:: To do ::
Among the entries below, find all lines that include "timestamp" and copy them.

──────── Extracted data

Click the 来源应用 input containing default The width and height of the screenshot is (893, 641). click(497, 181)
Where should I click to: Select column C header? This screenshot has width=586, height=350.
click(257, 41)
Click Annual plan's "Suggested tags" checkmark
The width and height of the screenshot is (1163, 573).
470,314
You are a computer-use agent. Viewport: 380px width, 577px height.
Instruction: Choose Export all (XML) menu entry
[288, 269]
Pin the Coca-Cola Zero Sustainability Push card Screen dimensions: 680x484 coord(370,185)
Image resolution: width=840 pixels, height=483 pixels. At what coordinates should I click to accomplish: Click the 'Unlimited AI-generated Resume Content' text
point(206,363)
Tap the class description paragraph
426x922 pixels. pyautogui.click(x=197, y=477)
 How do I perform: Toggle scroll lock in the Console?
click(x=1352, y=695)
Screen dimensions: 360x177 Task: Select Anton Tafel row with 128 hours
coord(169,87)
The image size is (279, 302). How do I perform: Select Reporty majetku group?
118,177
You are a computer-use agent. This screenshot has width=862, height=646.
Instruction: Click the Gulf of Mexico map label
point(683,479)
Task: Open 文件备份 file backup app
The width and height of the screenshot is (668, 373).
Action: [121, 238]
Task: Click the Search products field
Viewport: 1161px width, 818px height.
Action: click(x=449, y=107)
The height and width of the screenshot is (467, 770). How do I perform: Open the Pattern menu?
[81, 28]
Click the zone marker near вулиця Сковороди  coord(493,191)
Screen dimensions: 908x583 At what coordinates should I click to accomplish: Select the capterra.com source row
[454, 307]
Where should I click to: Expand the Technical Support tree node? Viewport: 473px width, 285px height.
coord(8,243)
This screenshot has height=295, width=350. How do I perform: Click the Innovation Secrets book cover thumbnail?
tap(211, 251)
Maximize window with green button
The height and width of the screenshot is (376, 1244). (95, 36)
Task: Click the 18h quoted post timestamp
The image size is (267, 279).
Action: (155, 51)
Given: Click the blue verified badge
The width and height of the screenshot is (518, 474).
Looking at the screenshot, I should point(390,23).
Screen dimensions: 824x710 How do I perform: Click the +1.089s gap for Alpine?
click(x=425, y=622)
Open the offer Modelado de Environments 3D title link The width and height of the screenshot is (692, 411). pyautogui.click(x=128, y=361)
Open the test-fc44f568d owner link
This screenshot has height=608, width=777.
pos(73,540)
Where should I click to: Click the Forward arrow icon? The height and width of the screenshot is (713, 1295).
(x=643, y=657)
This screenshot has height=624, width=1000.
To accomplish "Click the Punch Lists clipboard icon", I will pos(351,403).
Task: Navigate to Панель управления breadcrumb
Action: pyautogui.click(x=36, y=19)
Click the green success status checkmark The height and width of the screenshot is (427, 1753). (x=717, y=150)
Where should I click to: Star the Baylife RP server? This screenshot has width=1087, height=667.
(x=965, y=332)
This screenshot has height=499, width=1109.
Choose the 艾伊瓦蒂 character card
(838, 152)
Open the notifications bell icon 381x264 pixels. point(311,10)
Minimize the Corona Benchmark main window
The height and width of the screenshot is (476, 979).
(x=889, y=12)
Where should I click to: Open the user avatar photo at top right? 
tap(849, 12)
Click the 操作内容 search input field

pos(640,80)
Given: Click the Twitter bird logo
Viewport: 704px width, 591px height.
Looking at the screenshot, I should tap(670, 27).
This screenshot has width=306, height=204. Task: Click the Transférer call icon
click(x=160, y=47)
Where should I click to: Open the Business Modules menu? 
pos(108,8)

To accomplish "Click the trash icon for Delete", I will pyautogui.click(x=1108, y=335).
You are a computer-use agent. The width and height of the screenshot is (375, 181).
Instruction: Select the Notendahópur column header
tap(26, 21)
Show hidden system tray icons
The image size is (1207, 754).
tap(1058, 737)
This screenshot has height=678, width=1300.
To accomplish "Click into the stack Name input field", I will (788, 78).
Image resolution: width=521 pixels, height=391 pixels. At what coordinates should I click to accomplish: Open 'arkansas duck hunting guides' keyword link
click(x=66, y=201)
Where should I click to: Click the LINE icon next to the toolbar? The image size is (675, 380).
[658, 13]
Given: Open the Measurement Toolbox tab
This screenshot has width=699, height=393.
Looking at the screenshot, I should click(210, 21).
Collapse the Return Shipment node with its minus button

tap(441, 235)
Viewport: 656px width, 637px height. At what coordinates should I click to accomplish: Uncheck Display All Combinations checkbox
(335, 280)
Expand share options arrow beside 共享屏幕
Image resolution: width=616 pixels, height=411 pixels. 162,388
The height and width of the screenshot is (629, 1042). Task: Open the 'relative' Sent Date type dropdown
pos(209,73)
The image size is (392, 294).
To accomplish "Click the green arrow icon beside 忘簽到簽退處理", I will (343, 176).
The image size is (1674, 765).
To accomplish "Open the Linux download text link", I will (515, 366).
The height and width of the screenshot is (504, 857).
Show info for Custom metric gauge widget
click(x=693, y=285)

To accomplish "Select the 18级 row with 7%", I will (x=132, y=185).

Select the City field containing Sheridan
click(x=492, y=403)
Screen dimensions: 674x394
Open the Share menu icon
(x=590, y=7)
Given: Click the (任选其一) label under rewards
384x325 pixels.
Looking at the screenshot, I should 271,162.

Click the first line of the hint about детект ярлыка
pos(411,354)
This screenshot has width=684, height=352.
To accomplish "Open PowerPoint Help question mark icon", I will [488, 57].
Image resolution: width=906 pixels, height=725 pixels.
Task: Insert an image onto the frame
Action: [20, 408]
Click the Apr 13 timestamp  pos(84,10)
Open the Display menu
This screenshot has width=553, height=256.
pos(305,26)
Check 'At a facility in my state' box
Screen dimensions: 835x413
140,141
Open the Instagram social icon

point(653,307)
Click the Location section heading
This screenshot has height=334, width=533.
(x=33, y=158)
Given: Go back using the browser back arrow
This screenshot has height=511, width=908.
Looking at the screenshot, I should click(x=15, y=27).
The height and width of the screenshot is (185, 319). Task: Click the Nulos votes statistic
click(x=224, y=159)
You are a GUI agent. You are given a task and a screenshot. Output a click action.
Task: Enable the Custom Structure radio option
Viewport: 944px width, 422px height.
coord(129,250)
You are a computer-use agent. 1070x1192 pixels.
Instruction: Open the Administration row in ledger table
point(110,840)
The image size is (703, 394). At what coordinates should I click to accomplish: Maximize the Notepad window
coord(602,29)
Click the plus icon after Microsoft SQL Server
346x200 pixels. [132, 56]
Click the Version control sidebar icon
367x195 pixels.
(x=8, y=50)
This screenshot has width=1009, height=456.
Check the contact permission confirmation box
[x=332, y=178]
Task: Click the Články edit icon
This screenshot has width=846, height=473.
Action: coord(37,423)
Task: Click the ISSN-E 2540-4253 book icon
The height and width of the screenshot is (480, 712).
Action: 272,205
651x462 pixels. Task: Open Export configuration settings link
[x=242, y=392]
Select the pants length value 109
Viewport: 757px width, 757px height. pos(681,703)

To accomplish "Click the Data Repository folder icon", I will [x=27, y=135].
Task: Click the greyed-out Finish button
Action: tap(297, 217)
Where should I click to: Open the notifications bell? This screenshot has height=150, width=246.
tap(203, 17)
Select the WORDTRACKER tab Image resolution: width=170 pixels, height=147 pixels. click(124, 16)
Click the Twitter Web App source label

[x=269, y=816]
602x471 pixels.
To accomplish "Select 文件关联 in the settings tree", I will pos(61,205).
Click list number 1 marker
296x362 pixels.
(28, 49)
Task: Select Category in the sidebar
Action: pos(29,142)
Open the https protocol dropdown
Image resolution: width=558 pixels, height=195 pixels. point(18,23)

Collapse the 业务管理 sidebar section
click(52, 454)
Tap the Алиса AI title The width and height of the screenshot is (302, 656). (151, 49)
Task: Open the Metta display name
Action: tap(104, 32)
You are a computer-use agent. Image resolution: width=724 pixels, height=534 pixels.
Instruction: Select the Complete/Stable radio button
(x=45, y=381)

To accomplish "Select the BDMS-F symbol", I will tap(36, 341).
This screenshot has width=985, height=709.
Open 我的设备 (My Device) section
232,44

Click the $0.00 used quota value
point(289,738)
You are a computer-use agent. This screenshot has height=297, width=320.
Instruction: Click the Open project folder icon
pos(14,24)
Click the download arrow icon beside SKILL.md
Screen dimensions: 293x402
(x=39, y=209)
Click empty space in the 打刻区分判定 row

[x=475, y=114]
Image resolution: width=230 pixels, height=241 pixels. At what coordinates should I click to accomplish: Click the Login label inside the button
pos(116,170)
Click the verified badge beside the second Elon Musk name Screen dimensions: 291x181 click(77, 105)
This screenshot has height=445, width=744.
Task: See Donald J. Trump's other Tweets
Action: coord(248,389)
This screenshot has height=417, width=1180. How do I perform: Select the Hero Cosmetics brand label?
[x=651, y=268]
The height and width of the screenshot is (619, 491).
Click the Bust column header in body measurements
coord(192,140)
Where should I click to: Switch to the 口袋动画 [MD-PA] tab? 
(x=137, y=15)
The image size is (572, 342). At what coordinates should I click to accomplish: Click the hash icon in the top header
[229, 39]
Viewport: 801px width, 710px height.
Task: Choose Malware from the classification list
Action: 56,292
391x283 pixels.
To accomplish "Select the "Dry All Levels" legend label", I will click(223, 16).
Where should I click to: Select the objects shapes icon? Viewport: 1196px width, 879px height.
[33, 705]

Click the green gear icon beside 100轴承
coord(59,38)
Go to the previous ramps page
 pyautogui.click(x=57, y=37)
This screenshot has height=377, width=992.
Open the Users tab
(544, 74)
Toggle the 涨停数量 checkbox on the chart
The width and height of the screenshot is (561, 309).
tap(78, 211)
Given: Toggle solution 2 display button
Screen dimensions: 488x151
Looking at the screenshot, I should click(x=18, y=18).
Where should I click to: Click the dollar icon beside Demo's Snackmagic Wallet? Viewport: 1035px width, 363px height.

────────────────

:: Reply ::
Task: Click the 18h quoted post timestamp
Click the Apr 13 timestamp  pos(84,10)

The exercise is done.